Charlie Colin, che aiutò Pat Monahan, Rob Hotchkiss, Jimmy Stafford e Scott Underwood a formare la band Train negli anni ’90, fu costretto ad andarsene nel 2003 a causa della sua dipendenza dalla droga. Ha partecipato in particolare alla registrazione della hit “Drops of Jupiter”, che si è classificata al quinto posto nella top 100 americana nel 2001 e ha conferito al gruppo il suo primo Grammy Award nel 2002.

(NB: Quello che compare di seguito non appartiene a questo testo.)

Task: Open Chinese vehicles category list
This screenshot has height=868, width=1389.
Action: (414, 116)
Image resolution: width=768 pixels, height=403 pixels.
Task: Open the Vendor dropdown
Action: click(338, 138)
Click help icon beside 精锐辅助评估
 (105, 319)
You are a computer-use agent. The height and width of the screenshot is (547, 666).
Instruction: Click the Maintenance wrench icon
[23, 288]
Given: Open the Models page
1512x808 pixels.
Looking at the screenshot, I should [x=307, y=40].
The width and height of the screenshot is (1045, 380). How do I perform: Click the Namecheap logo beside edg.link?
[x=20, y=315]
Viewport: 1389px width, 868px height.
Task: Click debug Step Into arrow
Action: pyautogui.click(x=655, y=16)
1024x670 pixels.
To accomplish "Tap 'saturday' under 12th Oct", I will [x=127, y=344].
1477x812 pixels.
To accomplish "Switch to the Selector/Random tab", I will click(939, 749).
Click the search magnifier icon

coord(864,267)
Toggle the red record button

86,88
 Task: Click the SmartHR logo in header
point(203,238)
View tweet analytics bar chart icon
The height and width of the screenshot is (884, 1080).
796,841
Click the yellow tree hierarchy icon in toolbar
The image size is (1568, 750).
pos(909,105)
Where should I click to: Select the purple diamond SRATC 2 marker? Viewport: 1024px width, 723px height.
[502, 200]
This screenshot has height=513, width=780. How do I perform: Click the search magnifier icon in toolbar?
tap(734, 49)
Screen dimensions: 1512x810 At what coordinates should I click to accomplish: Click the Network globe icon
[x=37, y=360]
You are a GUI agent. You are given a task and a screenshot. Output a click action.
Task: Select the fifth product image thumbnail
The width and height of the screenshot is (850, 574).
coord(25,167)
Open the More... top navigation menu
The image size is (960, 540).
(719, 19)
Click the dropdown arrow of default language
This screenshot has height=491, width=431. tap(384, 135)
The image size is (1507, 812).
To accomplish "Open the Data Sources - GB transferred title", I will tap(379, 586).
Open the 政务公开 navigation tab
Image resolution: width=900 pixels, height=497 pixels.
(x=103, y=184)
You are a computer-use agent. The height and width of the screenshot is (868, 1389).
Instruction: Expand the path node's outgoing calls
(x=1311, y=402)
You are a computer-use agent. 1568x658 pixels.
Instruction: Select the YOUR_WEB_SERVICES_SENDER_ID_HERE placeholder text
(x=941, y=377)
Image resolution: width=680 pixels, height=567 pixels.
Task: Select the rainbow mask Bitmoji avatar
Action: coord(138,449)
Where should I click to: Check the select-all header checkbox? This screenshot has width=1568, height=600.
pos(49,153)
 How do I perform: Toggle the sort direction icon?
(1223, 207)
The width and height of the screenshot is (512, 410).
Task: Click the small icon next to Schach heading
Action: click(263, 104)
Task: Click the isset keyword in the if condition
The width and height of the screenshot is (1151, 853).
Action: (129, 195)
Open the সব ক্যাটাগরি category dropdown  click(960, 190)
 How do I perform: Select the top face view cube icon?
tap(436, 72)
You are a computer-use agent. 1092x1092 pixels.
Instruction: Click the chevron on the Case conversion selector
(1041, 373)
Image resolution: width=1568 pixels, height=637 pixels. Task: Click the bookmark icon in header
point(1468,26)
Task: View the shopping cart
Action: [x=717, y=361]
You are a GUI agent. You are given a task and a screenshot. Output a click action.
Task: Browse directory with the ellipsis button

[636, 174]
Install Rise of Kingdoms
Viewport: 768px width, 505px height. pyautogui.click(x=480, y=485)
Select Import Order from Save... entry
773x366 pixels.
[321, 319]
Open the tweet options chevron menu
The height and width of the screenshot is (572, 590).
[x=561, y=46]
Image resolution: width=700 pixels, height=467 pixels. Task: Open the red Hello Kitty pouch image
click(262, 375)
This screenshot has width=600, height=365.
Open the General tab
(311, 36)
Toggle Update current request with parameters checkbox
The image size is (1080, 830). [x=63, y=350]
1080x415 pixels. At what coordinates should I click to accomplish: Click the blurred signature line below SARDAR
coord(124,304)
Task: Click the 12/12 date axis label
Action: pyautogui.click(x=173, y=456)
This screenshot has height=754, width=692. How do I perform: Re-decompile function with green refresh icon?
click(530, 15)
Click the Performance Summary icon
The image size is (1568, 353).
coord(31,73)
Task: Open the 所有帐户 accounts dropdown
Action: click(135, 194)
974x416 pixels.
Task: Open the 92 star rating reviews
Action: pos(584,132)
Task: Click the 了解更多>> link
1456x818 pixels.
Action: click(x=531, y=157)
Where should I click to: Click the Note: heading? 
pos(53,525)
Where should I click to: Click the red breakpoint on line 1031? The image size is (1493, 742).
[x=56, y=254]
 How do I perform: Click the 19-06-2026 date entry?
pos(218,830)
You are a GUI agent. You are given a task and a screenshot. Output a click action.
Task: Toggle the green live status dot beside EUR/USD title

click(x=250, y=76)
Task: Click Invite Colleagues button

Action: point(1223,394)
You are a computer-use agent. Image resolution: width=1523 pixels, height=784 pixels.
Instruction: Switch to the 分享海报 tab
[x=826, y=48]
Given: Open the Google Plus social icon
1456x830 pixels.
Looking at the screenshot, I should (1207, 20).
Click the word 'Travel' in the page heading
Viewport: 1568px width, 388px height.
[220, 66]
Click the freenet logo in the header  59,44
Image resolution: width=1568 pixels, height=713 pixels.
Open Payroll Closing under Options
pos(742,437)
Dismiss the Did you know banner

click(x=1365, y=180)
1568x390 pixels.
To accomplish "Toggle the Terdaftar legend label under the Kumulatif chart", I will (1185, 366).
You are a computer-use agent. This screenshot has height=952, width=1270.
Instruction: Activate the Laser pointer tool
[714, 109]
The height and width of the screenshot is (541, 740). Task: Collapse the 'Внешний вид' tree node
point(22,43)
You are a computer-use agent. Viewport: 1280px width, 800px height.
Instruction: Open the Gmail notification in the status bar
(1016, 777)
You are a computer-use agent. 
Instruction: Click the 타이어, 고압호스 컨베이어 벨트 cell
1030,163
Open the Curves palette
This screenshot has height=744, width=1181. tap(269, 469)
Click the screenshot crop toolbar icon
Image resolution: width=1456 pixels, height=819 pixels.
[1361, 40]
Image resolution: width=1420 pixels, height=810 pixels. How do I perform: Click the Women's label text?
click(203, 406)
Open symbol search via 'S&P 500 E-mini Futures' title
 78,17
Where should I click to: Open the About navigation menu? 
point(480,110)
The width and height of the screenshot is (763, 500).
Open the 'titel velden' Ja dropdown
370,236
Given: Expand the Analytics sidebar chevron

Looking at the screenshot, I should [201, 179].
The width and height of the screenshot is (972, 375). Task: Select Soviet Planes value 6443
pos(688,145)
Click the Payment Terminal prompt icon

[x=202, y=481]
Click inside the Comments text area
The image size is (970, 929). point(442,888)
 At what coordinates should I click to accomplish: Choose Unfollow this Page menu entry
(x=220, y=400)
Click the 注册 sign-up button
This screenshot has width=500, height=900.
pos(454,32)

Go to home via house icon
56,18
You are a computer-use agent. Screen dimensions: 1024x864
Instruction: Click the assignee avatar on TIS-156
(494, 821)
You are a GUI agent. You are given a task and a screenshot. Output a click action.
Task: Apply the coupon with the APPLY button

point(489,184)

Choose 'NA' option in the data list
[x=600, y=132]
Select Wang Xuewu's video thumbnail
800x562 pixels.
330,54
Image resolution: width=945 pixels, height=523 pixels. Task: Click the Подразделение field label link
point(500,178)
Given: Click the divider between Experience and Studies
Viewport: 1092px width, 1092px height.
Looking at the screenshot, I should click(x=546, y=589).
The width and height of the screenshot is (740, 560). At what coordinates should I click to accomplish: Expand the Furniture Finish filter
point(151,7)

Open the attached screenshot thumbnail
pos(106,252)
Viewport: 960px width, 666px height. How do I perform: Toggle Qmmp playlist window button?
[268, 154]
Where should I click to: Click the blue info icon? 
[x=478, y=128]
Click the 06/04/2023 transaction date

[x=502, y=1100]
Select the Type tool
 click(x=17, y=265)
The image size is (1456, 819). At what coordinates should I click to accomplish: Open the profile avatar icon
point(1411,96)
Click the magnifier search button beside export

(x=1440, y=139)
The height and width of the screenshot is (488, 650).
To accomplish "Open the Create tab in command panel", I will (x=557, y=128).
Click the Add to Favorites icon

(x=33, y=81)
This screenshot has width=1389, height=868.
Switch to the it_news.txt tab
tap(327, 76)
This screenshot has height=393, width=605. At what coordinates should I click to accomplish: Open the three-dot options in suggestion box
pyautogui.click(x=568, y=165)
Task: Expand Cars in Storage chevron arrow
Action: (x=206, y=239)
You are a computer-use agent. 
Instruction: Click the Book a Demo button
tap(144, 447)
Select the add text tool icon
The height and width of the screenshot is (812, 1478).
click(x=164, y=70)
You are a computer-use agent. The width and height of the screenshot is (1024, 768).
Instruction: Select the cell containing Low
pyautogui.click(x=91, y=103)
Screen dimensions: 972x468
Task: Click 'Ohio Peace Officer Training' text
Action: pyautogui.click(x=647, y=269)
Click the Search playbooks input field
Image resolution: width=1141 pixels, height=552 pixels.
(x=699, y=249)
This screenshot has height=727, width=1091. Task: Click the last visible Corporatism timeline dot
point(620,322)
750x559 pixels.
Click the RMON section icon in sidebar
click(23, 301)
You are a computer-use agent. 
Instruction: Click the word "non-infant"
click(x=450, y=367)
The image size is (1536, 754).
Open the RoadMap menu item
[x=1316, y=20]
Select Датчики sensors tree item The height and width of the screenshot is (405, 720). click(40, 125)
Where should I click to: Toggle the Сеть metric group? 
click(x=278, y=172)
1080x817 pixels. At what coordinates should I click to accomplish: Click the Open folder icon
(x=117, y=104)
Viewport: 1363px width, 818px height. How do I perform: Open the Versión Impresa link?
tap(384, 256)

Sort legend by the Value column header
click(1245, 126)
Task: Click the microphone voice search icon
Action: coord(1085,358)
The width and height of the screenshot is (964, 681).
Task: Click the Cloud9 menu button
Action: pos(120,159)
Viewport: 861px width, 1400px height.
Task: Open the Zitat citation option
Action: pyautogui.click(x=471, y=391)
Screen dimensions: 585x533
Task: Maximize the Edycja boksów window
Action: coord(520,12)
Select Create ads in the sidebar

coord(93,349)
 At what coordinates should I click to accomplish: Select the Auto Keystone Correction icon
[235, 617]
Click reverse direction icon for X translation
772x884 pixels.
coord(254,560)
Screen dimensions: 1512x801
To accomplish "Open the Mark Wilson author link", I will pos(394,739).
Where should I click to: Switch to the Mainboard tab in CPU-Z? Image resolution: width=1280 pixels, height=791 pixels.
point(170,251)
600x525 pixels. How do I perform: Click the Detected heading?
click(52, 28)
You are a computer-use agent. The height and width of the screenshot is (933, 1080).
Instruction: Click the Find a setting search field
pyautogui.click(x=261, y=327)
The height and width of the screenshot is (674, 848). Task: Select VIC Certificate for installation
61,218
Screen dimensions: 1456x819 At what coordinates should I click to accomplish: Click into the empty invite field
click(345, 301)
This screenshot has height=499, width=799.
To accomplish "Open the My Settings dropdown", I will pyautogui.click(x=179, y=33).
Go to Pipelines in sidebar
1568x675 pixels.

Secondo la madre dell’artista, suo figlio si era trasferito a Bruxelles a tenere lezioni di musica al conservatorio mentre stava anche lavorando alla colonna sonora di un film al momento della sua morte.

Omaggio del treno

Sui social network, membri del trenogruppo ancora attivo che ha riscosso un successo internazionale nel 2009 con il brano “Hey, soul sister”, hanno realizzato un omaggio vibrante a colui che una volta era loro amico. “Quando ho incontrato Charlie Colin, mi sono subito innamorato. Era LA persona più dolce e che bel ragazzo. Formare un gruppo era l’unica cosa logica da fare. Il suo basso unico che suona bellissime linee di chitarra ci ha messo sulla mappa di San Francisco e oltre. Avrò sempre un posto per lui nel mio cuore. Ho sempre cercato di tenerlo vicino ma aveva la sua visione. Sei una leggenda. Vola via per incantare gli angeli”si legge in un messaggio scritto in prima persona e probabilmente firmato dal leader Patrick Monahan.